Contaminación e impurezas

 

La revista de los consumidores francesa “60 millones de consumidores”, publica este mes un artículo sobre un estudio en el que se han realizado análisis sobre la presencia de OGM en diversos productos, con el resultado de de 103 productos analizados. En 36 se detectó la presencia adventicia de OGMs. Todos los productos en los que se detectaron los OGM estaban dentro de la ley, ya que a pesar de no estar etiquetados como con contenido de OGM, los niveles detectados estaban por debajo de la estricta legislación europea, y además se trataba en todo caso de OGM autorizados en la UE.

 

Sin embargo, el comprobar que todas las muestras estaban de acuerdo con las normas de la UE, una de las mas estrictas del mundo en esta materia, no es una buena noticia para la revista, que habla de “contaminación” detectada, e incluso el ministro francés de Medio Ambiente, Yves Cochet, se declara sorprendido por este “descubrimiento”, en una entrevista al Journal Du Dimanche, pidiendo incluso que se baje el umbral del 1%.

 

Lo sorprendente no es el resultado de los análisis, sino que algunos se rasguen las vestiduras por ellos, ignorando los mas elementales principios científicos.
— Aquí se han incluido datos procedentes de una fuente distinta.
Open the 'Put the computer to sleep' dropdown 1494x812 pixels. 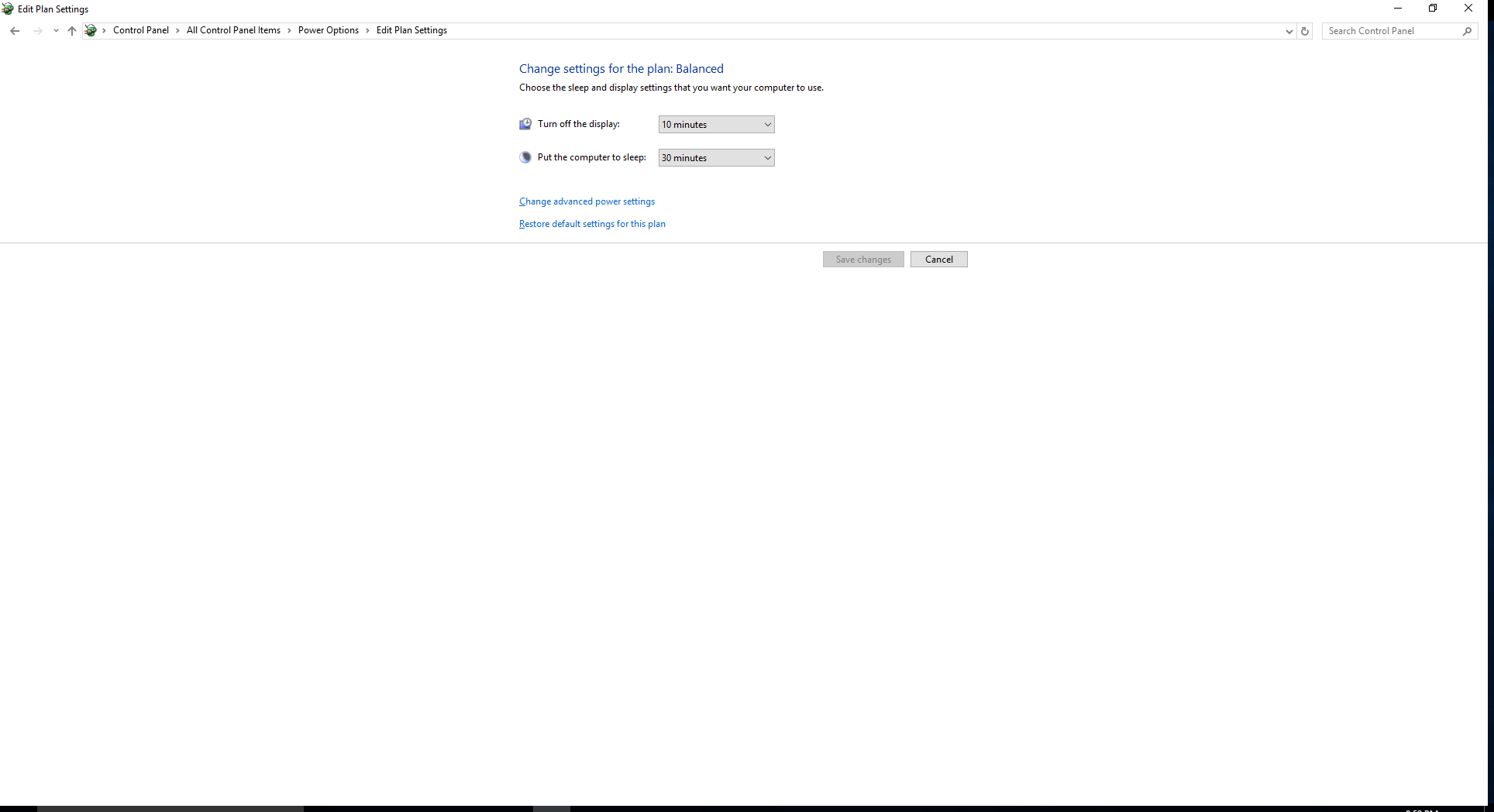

No tiene nada de extraordinario que se detecten OGM en las muestras, lo mismo que tampoco lo tiene el que se detecten trazas de arsénico u oro en el agua del grifo. Con los modernos métodos analíticos se puede detectar casi cualquier cosa en cualquier parte que participe de un acervo común, como es el caso del agua del planeta o los genes de una especie. Sin embargo, a menudo se utiliza la lingüística para hacer parecer lo que no es. La palabra “contaminación” se emplea normalmente cuando se quiere dar un tono peyorativo o nocivo a la sustancia en principio extraña. En el caso de los OGM nadie hasta ahora ha podido demostrar su nocividad, y si acaso numerosos estudios señalan que las estrictas pruebas a que se someten son mucho mas rigurosas que las existentes para los alimentos convencionales. Otra cosa es que las personas que libremente quieran puedan elegir, por motivos ideológicos, religiosos, éticos, etc.. si sus alimentos tienen OGM o no, son bio, Kosher o biodinámicas, que es un asunto distinto de la salubridad. Sin embargo nadie, al menos en castellano, habla de “contaminación” más que en el caso de que se suponga algo malo o nocivo a la impureza en cuestión.

 

Si el hecho es que se analizan en Francia 103 productos alimentarios sobre su contenido en OGM y resulta que todos cumplen la normativa (para productos sin etiquetado “con” OGM), y que solamente en 36 se detectaron trazas de OGM sería en principio una noticia positiva. Sin embargo lamentablemente se presenta como que la mayor parte de los alimentos están “contaminados”.

 

Las autoridades no deberían consentir que nos “contaminen”, bien sea alimentaria o informativamente.